Saturday, January 06, 2007

Coffs Harbour + Blue Mountains

Nachdem wir

von Brisbane genug hatten (am letzten Tag hat es nur noch geregnet und wir sind ins Kino gefluechtet) sind wir fuer einen Tag nach Coffs Harbour gefahren, das zwischen Brisbane und Sydney liegt. Dort haben wir uns den Aldi angeschaut und sind mal wieder alle Wanderwege abgelaufen, wobei wir so schoene Aussichten auf das Meer hatten wie auf dem Bild. Zum Baden war es uns allerdings etwas zu kalt.

Dann sind wir nach Katoomba in die Blue Mountains gefahren, um Susi und Dany wieder zu treffen! Nach stundenlangem Austausch und gegenseitigen Bilder zeigen, haben wir uns auch die Blue Mountains angeschaut - zunaechst natuerlich die "Three Sisters", die wohl bekannteste Felsformation in den Mountains, die wir auf unserem Bild zu den "Five Sisters" ergaenzt haben.

Ausserdem sind wir noch gewandert, haben die herrlich klare und kuehle Luft genossen und konnten wegen dieser Luft, die hauptsaechlich durch den doch recht haeufigen Regen entstanden ist, die Berge in der Ferne wirklich als blue erkennen.

An Silvester sind wir dann nach Sydney gefahren, um das gigantische Feuerwerk anzuschauen, dessen Bilder ihr ja schon kennt.

Nun sind wir also in Sydney, machen Housesitting bei Janas Gastfamilie, schauen uns die Stadt an und geniessen das zum Glueck wieder herrschende super Sommerwetter!

Weihnachten in Brisbane

Nachdem ihr schon die genialen Bilder von Silvester anschauen konntet, schieben wir jetzt noch den Bericht von Weihnachten nach. Da waren wir naemlich noch 1000km noerdlich in Brisbane.
Da es bei uns doch noch ein wenig waermer war als in Deutschland, war es noch schwieriger richtige Weihnachtsgefuehle zu bekommen. Statt besinnlicher Vorweihnachtsfeierlichkeiten gab es ein Christmas-Festival mit Feuerwerk und Open - Air - Kino.

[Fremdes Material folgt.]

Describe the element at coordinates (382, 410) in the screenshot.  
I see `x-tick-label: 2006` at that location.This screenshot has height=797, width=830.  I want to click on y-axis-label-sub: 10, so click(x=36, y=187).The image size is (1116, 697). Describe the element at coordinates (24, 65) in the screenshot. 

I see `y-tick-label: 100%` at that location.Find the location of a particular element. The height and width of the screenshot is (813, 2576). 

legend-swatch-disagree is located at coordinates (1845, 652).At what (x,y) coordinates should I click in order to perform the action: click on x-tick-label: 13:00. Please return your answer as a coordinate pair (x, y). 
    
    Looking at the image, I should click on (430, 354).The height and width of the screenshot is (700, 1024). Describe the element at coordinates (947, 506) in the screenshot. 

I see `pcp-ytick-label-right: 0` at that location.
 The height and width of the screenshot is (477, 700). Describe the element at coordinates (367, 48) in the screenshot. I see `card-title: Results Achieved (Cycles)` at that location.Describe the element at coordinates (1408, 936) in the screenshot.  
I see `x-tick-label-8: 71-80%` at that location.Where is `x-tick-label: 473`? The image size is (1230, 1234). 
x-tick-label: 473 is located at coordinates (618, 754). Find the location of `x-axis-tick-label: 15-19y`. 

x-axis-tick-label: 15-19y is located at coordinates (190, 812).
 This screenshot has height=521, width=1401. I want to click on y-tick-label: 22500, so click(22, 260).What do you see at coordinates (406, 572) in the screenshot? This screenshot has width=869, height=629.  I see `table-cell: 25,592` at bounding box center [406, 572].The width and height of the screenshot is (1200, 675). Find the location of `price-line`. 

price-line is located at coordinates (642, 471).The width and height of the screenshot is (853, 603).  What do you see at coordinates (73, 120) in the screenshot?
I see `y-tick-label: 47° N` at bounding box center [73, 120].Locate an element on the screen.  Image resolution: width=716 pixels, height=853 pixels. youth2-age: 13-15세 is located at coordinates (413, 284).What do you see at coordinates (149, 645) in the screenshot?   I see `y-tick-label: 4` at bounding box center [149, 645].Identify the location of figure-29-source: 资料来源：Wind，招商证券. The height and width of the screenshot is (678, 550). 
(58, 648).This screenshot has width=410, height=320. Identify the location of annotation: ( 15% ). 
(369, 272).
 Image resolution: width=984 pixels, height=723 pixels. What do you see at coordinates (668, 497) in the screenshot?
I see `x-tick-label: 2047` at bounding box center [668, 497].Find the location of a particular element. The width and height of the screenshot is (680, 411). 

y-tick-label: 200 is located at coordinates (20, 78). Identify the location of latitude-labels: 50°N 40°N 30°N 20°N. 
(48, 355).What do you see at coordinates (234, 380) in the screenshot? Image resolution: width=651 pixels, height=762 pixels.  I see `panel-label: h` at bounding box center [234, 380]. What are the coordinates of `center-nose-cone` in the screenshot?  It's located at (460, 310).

An Heiligabend haben wir uns ein Eis gegoennt (ist hier sauteuer!)
und waren wir in einem sehr festlichen Gottesdienst in der anglikanischen Kirche und am 1. Weihnachtsfeiertag waren wir beim Christmas-Backpacker-Lunch in einem groesseren Hostel, wo traditionell englische Gerichte von einem Weihnachtsmann ausgeteilt wurden
und was eher eine Garten- bzw. Balkonparty war.

Ansonsten haben wir uns natuerlich Brisbane angeschaut, von der Skyline bei Nacht waren wir total begeistert, ausserdem haben wir uns in einer Aboriginal Art Gallery kuenstlerisch betaetigt - Lisa hat einen Boomerang bemalt, Svenja ihr eigenes Didigeridoo.